I don't fucking care. I'm a materialistic person who enjoys having her own things. I'm also immensely selfish and all I care about are the things I like and indulging myself. Things I think in my head are mine I resent anyone who tell me otherwise. I hate sharing and I hate being generous and kind. I don't help people even though they help me. I am a self-centered, egotistical bitch and I like living as one. I'm the kind of hypocrite that treats her things like crap until someone wants to cherish them. I don't like to change, so chances are I won't. I'm a hateful, spiteful creature who should never have kids. I'm childish, petty, and I secretly hold grudges. This is the moment where I truly, honestly believe that I shouldn't even be alive. It's too bad for the rest of the world. They have to deal with me. They have to cater to my every whim while I scoff at people. I'm not independent by any means, but I expect everyone around me to be because I'm useless and I like to keep it that way so I won't have to do anything. You could say I'm an attention whore.

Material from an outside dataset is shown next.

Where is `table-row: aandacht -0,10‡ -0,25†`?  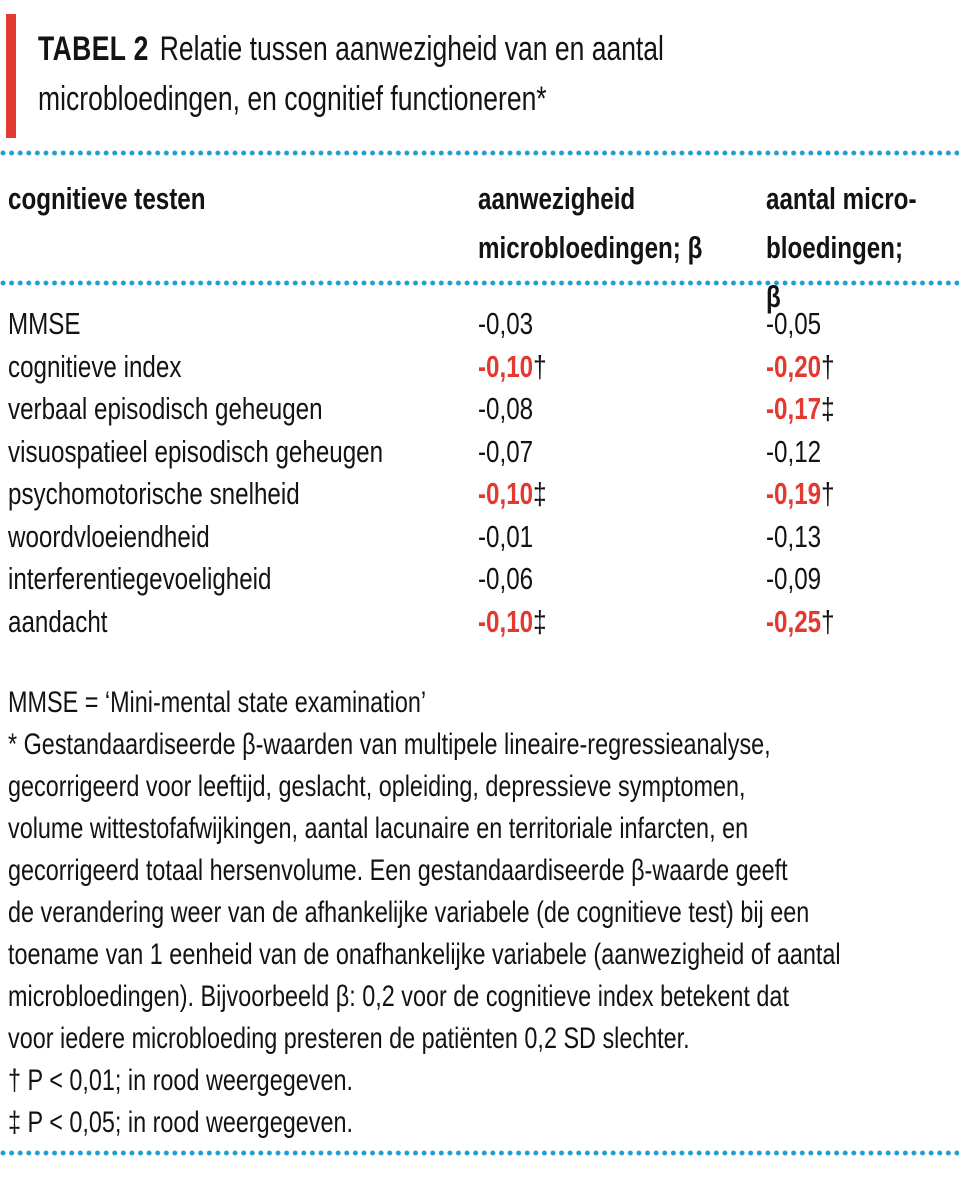
table-row: aandacht -0,10‡ -0,25† is located at coordinates (484, 622).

I'm also the kind of person that cries when reading manga, or books. I'm the kind of person that could defend any side and actually conjure up emotion and empathy for it if I really tried to see honestly. I'm the kind of person who wants all or nothing. Not half. I'm the kind of person who could believe in anything. I might not be able to make things for myself (no faith) but I do believe for others. When I know something, it becomes so true to me, that nothing else exists. But it's never concrete.
I'm the kind of person who can't console anybody, who won't help others and who indulges herself way too much. But I also care a lot, in spite of everything.